***** MATERIALI *****

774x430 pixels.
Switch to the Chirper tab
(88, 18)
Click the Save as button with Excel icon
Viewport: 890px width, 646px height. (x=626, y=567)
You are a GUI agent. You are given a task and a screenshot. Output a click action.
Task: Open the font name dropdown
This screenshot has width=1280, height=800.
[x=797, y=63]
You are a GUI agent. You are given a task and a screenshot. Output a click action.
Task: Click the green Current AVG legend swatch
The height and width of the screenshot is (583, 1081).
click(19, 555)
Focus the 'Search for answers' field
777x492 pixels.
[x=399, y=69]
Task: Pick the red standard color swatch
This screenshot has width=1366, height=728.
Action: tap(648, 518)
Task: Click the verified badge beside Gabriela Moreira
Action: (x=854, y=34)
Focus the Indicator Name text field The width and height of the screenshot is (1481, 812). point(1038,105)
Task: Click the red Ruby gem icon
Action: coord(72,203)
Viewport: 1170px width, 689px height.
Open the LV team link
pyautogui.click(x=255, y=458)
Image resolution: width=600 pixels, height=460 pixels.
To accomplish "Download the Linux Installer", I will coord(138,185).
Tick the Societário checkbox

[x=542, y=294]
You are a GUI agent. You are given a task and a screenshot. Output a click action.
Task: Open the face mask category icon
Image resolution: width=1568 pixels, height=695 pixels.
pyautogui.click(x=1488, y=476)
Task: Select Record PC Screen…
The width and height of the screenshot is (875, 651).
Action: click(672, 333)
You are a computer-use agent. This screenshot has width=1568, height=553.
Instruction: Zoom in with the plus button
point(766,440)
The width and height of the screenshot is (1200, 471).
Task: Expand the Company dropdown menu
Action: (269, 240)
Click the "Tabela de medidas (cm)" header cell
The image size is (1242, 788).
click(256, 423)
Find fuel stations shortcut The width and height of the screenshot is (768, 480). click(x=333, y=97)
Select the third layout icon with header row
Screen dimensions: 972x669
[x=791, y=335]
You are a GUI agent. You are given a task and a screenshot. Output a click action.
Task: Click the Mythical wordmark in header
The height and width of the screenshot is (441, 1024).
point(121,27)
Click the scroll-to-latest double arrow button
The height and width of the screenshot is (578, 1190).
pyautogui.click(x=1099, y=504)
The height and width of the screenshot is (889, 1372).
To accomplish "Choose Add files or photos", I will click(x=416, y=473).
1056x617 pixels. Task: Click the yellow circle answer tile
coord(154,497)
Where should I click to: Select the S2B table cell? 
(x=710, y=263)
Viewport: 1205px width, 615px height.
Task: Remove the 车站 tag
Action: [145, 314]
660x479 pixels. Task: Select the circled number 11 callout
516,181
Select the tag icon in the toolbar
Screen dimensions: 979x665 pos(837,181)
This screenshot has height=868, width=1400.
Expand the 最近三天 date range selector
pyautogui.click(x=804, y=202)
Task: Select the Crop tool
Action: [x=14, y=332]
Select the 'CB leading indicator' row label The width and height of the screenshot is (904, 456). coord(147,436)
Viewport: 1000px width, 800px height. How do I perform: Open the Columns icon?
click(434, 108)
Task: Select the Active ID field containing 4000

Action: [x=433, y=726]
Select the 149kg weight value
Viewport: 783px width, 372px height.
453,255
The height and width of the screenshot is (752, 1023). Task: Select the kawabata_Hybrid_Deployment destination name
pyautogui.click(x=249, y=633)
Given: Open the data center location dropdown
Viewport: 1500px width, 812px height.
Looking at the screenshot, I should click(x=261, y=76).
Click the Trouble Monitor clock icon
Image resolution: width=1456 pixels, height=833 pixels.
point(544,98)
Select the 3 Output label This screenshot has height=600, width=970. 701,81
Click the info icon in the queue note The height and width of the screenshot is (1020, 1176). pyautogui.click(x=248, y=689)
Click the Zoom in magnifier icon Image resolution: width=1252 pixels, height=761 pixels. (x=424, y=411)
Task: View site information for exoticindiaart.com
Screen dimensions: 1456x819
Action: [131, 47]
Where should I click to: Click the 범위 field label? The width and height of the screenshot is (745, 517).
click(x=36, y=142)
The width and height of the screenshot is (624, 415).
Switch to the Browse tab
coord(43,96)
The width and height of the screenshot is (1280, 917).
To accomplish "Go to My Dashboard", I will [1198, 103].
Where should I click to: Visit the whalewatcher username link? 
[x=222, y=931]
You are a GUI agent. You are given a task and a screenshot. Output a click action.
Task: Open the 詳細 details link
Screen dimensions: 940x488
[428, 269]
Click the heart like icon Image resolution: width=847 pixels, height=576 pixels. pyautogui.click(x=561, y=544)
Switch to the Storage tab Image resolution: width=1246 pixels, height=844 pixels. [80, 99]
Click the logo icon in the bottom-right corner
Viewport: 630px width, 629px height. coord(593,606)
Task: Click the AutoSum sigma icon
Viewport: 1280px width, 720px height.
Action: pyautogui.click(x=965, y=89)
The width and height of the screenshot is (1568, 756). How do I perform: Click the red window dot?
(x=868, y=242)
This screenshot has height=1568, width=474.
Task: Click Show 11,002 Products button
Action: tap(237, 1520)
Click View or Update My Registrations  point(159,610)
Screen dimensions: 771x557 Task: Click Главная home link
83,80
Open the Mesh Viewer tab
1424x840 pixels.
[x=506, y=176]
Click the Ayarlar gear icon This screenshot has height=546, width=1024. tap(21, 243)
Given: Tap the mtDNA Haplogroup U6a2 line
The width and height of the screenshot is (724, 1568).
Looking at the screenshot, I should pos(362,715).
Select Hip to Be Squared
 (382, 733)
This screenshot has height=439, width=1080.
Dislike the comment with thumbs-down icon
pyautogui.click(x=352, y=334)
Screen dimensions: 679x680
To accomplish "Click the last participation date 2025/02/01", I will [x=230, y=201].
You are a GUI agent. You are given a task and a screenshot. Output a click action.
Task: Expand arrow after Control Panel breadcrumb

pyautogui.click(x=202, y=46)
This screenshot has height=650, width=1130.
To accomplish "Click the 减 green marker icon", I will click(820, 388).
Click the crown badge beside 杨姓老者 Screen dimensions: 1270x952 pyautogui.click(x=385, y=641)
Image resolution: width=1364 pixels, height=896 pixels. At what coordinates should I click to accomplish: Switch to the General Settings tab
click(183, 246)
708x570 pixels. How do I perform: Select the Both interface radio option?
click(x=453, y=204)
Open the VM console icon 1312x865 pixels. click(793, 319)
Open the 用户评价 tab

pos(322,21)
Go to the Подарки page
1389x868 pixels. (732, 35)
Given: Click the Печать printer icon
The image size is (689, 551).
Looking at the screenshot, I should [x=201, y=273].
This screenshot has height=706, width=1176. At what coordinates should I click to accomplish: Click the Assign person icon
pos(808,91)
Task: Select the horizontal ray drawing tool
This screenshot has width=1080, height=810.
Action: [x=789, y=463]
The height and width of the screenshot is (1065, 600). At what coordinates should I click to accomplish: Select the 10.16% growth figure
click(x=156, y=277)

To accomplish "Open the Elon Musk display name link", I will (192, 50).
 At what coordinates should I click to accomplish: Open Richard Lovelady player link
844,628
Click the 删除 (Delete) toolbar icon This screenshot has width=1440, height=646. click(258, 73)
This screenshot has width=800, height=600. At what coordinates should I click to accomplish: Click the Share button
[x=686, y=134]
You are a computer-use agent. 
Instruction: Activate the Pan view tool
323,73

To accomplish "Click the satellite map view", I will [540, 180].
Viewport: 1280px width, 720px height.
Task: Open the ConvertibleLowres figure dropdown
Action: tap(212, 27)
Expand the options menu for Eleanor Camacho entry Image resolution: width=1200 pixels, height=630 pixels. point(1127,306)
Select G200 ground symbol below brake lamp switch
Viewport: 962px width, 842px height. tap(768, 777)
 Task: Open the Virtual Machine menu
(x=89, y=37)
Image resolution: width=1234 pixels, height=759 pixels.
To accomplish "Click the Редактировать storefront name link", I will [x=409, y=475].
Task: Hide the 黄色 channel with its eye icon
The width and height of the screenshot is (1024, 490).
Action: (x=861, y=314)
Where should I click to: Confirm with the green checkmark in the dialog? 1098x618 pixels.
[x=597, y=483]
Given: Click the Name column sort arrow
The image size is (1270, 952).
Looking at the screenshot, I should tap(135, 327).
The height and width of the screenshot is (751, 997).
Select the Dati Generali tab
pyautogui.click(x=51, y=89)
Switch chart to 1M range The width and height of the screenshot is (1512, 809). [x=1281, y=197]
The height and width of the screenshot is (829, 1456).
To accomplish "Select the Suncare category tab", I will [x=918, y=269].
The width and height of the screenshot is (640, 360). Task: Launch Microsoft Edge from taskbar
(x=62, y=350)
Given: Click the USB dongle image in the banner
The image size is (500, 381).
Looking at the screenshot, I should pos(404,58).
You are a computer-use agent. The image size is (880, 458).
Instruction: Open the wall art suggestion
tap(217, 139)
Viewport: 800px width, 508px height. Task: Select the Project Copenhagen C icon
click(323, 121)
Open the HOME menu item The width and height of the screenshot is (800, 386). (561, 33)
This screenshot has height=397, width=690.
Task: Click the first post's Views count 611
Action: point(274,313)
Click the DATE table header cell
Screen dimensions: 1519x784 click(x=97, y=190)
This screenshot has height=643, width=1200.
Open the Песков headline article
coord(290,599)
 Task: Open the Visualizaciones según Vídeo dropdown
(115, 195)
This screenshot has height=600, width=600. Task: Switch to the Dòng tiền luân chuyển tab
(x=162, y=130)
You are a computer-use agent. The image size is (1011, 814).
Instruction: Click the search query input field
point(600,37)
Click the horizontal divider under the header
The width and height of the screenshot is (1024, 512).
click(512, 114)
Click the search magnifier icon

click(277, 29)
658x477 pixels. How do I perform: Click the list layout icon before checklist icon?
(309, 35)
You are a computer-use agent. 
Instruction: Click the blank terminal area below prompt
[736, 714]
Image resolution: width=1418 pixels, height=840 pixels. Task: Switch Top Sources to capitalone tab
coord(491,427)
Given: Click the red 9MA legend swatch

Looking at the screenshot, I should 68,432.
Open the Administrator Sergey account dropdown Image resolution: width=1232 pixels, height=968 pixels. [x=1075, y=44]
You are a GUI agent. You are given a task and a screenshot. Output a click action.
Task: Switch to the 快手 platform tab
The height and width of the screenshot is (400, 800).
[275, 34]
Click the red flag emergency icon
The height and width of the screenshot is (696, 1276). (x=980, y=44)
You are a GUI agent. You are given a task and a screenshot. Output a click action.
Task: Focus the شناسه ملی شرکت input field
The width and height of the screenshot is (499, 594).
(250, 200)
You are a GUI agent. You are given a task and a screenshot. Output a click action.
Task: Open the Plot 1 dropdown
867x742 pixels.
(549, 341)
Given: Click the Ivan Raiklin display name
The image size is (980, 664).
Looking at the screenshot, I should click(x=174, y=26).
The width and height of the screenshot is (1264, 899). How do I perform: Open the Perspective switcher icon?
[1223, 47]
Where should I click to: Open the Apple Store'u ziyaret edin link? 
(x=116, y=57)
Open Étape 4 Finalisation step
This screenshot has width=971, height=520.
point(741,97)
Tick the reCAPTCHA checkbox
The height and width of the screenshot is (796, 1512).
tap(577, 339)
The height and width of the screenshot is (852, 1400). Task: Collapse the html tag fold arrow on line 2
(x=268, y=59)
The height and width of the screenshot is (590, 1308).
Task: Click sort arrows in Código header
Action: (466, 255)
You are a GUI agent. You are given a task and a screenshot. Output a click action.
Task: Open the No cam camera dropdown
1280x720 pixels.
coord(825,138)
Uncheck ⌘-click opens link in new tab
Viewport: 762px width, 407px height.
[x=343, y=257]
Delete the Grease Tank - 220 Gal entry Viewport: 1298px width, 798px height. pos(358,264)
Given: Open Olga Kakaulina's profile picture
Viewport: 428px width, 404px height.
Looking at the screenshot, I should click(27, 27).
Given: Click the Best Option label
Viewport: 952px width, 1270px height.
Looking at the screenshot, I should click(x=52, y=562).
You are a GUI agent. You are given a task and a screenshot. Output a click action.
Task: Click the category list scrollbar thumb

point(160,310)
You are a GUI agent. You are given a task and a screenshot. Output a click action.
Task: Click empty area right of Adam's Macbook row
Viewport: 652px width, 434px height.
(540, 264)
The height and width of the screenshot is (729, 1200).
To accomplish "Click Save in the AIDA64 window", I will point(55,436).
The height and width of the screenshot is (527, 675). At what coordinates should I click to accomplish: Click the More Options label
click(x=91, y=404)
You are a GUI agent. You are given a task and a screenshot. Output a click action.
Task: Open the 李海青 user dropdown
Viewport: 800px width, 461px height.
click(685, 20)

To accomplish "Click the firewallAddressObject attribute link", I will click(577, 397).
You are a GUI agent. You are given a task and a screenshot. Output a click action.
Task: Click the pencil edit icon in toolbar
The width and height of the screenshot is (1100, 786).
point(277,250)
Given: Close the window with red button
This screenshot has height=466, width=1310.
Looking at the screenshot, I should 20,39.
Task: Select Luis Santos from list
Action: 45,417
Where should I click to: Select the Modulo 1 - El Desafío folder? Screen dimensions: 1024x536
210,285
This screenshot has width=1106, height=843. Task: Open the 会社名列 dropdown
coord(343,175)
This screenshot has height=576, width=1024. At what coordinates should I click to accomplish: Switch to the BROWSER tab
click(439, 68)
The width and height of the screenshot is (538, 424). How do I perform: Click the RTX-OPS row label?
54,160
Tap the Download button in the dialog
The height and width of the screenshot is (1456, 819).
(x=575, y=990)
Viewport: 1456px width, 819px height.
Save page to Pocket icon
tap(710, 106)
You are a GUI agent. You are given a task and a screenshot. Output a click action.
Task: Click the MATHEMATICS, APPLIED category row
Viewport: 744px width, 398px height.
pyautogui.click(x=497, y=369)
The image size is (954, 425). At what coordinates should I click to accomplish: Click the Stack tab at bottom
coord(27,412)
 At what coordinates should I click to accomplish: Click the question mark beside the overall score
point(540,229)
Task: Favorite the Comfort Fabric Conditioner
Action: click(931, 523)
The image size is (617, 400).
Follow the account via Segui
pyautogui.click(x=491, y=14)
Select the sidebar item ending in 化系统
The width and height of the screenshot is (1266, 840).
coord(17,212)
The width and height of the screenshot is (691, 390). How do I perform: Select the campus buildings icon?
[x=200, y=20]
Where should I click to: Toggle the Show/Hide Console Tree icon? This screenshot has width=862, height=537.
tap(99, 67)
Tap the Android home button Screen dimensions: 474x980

*****

OBIETTIVO » Riporta come elenco JSON di stringhe le righe dell'elenco che vanno da quella contenente "Given: Click the USB" a quella contenente "click(323, 121)", entrambe incluse, una stringa per riga e senza righe vuote.

COMPITO SVOLTO »
[
  "Given: Click the USB dongle image in the banner",
  "The image size is (500, 381).",
  "Looking at the screenshot, I should pos(404,58).",
  "You are a computer-use agent. The image size is (880, 458).",
  "Instruction: Open the wall art suggestion",
  "tap(217, 139)",
  "Viewport: 800px width, 508px height. Task: Select the Project Copenhagen C icon",
  "click(323, 121)"
]